A close reading of this passage makes it clear that Hegel's point is NOT that, in contrast to the vulgar empiricist mind which sees only urination, the proper speculative attitude has to choose insemination. The paradox is that the direct choice of insemination is the infallible way to miss it: it is not possible to choose directly the "true meaning", i.e. one HAS to begin by making the "wrong" choice (of urination) - the true speculative meaning emerges only through the repeated reading, as the after-effect (or by-product) of the first, "wrong," reading… and, we may add, Sarah can get her child only after Hagar gets hers.

Where, precisely, is here castration? Prior to Hagar’s entry on the scene, Sarah, the phallic-patriarchal woman, remains barren, infertile, precisely because she is too powerful/phallic; so the opposition is not simply the opposition of Sarah, fully submitted to patriarchal/phallic order, and Hagar, independent and subversive, it is inherent to Sarah herself, her two aspects (phallic arrogance, maternal service). It is Sarah herself who is too powerful, bossy, and had to be humiliated through Hagar in order to get a child and thereby enter patriarchal genealogic order. This castration of hers is signalled through the change of her name, from Sarai to Sarah. Is, however, only Sarah castrated? Is also Abraham not castrated? With Hagar, he is able to conceive a child directly-biologically, but outside the proper genealogy of symbolic lineage; this becomes possible only through the external intervention of God who “visits Sarah” – this gap between symbolic and biologic paternity IS castration.

The choice of Hagar, the independent seer of God, over the docile housewife Sarah, in Islam provides the first hint of the insufficiency of the standard notion of Islam, that of an extreme masculine monotheism, the collective of brothers from which women are excluded and have to be veiled, since their “monstration” is as such excessive, disturbing/provoking men, diverting them from their service to God. Recall the ridiculous Taliban prohibition of metal heels for women – as if, even if women are entirely covered with cloth, the clinging sound of their heels would still provoke men… There is, however, a whole series of features which disturb this standard notion. First, the need to keep women veiled implies an extremely sexualized universe in which the very encounter of a woman is a provocation that any man is unable to resist.

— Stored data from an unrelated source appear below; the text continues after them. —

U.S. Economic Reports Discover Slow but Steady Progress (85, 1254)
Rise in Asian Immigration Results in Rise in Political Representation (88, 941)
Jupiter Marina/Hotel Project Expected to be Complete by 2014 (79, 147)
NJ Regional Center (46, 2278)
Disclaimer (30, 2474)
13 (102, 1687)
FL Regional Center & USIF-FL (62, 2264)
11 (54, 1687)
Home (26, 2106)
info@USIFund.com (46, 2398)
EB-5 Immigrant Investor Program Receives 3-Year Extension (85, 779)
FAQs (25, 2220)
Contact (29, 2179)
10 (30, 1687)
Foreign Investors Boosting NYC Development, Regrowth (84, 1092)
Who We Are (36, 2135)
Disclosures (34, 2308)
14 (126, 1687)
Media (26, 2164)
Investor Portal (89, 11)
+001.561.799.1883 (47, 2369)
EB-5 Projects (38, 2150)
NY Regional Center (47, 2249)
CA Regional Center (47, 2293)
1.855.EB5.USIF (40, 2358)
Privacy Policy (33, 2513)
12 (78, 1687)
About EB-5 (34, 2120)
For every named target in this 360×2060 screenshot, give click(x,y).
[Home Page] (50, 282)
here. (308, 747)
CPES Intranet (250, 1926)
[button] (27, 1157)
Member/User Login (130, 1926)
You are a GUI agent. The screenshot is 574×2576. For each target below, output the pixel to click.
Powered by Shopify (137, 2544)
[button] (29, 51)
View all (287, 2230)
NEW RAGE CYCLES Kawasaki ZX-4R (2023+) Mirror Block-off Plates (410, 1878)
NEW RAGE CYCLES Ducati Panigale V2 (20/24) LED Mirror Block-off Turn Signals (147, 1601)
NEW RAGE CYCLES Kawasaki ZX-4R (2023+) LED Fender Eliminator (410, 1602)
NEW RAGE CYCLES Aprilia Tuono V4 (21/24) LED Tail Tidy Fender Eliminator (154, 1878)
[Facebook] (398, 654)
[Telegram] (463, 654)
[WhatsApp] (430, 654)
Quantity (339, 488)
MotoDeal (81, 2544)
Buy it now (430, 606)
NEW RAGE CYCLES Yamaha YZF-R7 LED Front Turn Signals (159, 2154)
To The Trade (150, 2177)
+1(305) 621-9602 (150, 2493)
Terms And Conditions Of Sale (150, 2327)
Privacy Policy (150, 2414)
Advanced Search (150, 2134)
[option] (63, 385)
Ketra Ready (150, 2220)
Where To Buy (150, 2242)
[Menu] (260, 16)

Repression has to be so strong because sex itself is so strong - what a society is this in which the click of metal heels can make men explode with lust? A newspaper report a couple of years ago, a non-related young woman and man were caught for a couple of hours in a wire-gondola because the machine broke down. Although nothing happened, the woman killed herself afterwards: the very idea of being alone with a foreign man for hours renders the idea that “nothing happens” unthinkable… No wonder that, in the course of the analysis of the famous “Signorelli” dream in his Psychopathology of Everyday Life, Freud reports it was an old Muslim from Bosnia and Herzegovina who imparts him the “wisdom” of sex as the only thing that makes life worth living: “Once a man is no longer able to have sex, the only thing that remains is to die.” 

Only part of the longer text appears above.